An Upper West Side fixer-upper that “Today” show co-host Ann Curry bought for $2.9 million and spent the last eight years renovating has become a haven for hobos — including a bum who has lived there on and off for over a year, The Post has learned.

The globetrotting TV journalist and her husband, Brian Ross, purchased the four-story townhouse on West 71st Street in 2003 and embarked on a massive renovation that included tacking on an unauthorized 18-foot-high penthouse.

But they apparently stopped all major construction five years ago amid a spate of Buildings Department violations. They are also fighting a lawsuit filed by neighbors angry over the noise and debris.

The homeless man was discovered yesterday by one of the plaintiffs — and eight cops were sent to remove him from the property at around 9 a.m.

The Post caught up with the hobo at a nearby McDonald’s, and he claimed to have no clue about the absentee homeowner.

“Ann Curry means crap to me!” barked the vagrant, who refused to give his name or age. “The reason I lived there was because they chased me out of Central Park.”

The man said he would be happy to reach a compromise that would allow him to keep shacking up there.

“I’ll go back if someone says, ‘Here’s the key.

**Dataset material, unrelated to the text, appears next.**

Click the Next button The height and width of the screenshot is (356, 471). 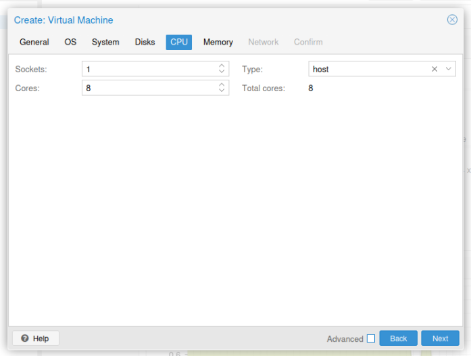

Maintain the building,’ ” he said.

He said that he first let himself into the pad last year, after contractors failed to lock up, and that he spent the majority of last winter seeking warmth in the 3,700-square-foot home.

“I’ve been living there for about a year now,” he said. “I’m not a drug addict; I just don’t have a place to sleep.”

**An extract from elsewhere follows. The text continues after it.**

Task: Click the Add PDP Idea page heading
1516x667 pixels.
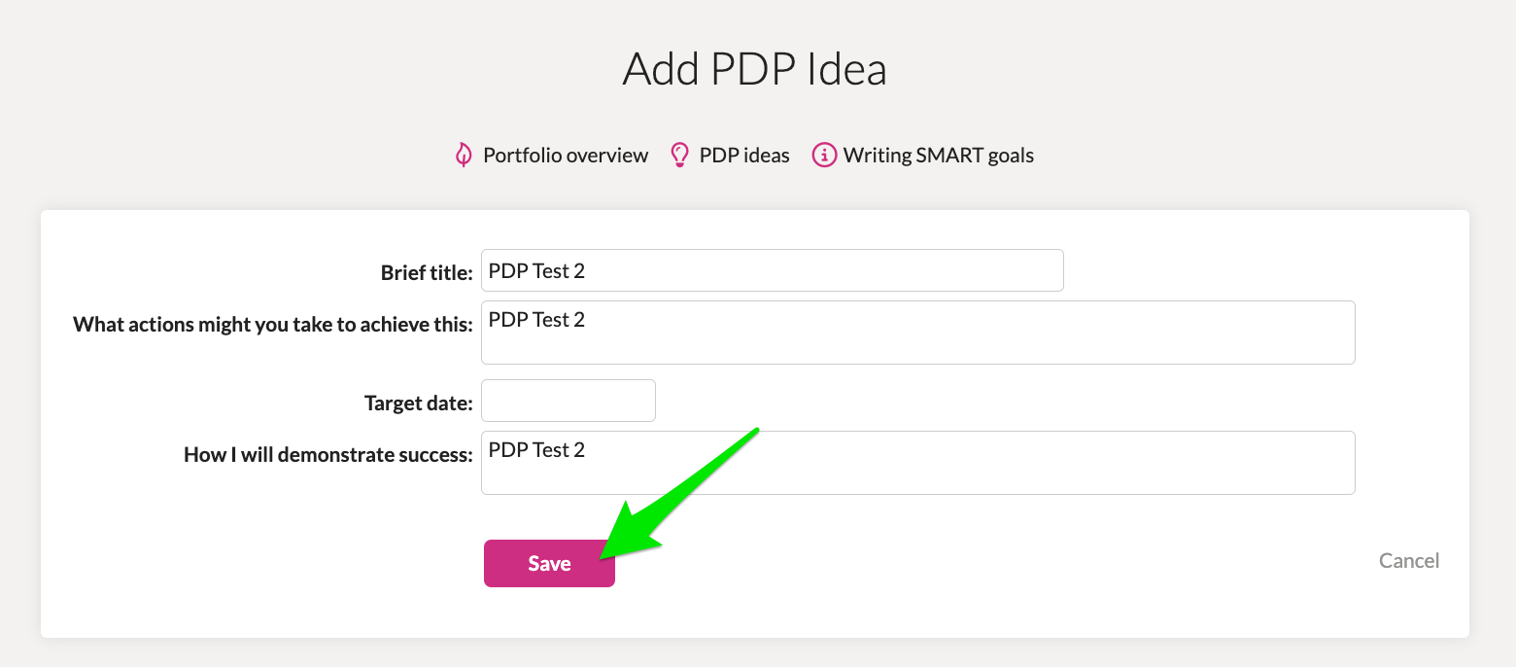Action: pos(755,70)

An NYPD spokesman said the drifter wasn’t arrested because he was caught sleeping in the vestibule and not completely inside the building. He was taken to a homeless shelter.

He is the second homeless man to be found living in the brownstone in a year, with the previous one also hauled out by cops, a neighbor said.

Curry, who lives in a doorman coop near Gramercy Park, “is currently traveling to Africa to cover the humanitarian crisis and could not be reached for comment,” an NBC spokeswoman said.

“Last stop before our news team reaches the chaos of famine,” she tweeted yesterday. “No one wants to turnaround.”

Ross did not return calls.

The squatter situation is just the latest problem to infuriate neighbors, four of whom sued Curry in 2007 for $900,000, claiming that dangerous and illegal work on her brownstone was creating a safety hazard for people living next door.

Neighbor John Lee claimed that workmen sliced open his chimney, filling his home with dust and debris. Then bricks from Curry’s house smashed his greenhouse.

The noise was so bad that Roseanne O’Brien, who lived in the neighborhood for 25 years, moved out of her apartment, according to the suit. Another neighbor who worked at home started renting office space to get away from the noise.

Neighbors said they are worried that bums living in the house with no heat will accidentally set fire to the home.

“The building is abandoned, for all practical purposes,” said John Lee, the only neighbor who has refused to settle with Curry. “It’s become an eyesore and a problem. About a year ago, I noticed someone living there with no power and no light.

“People end up sitting on that stoop and making noise and drinking. Three times, people have broken in. It’s just a very unpleasant experience.”